Mastercard and McCann have been pushing the boundaries of creativity in recent years, with initiatives like “True Name” and “The Touch Card”. This year they won a coveted Titanium award for the “Where To Settle” app. As refugees from Ukraine crossed the Polish border, the app analyzed data to show them the towns where they were most likely to find a home and a job.

Is the digital world inclusive? Not the world of “digital influencers”, who all look scarily perfect and conform to imposed norms of beauty. To combat this, Down Syndrome International partnered with Forsman & Bodenfors in Singapore to create a non-stereotypical influencer. Meet Kami.

Staying with inclusivity for the moment, here’s a project from Vaseline and Edelman Worldwide, who found that Black people with certain skin conditions were under-represented online. So they created “See My Skin” to help redress the balance.

Here’s a pitch: you want to become a live sports commentor, but you’re blind. How can you follow a fast-moving sport like basketball?
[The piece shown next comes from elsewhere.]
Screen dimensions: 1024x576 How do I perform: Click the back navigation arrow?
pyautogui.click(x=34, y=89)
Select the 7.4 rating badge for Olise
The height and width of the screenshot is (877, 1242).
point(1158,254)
The answer lies in haptic technology, which allows you to “feel” the movement on the court. The awesome project from Michelob Ultra and FCB New York won a Bronze. We would have given it more.
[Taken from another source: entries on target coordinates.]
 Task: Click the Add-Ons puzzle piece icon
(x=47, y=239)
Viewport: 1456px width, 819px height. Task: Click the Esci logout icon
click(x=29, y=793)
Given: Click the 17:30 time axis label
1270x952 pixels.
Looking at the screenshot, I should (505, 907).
Advertising and gamers have not always got along, but relevance and creativity are thawing the relationship. This shortlisted project from Ogilvy Thailand and the country’s tourist authority combined the richness of local legends and superstitions with a spooky game. But there was an additional layer too: an e-shop that allowed players to buy real-life talismans and sign up for tours.

Also on the shortlist: David Bowie. These days we’re used to pop stars’ tendency to reinvent themselves, but Bowie was the original chameleon. It’s a shame we can’t all take on a new persona from time to time. But wait! We can: thanks to Adobe and the agency Dentsu Achtung, who created digital tools that allow us to try on new skins and alternative identities.

The Titanium Grand Prix, perhaps the most prestigious prize in Cannes, was also a digital initiative. It couldn’t be more topical, or more alarming. A low-lying Pacific country that may find itself wiped from the map due to rising sea levels, Tuvalu decided to preserve its culture for future generations – by becoming a digital nation. The campaign (by Sydney agency The Monkeys) generated enormous PR buzz and made the climate threat as a whole feel real, urgent and immediate.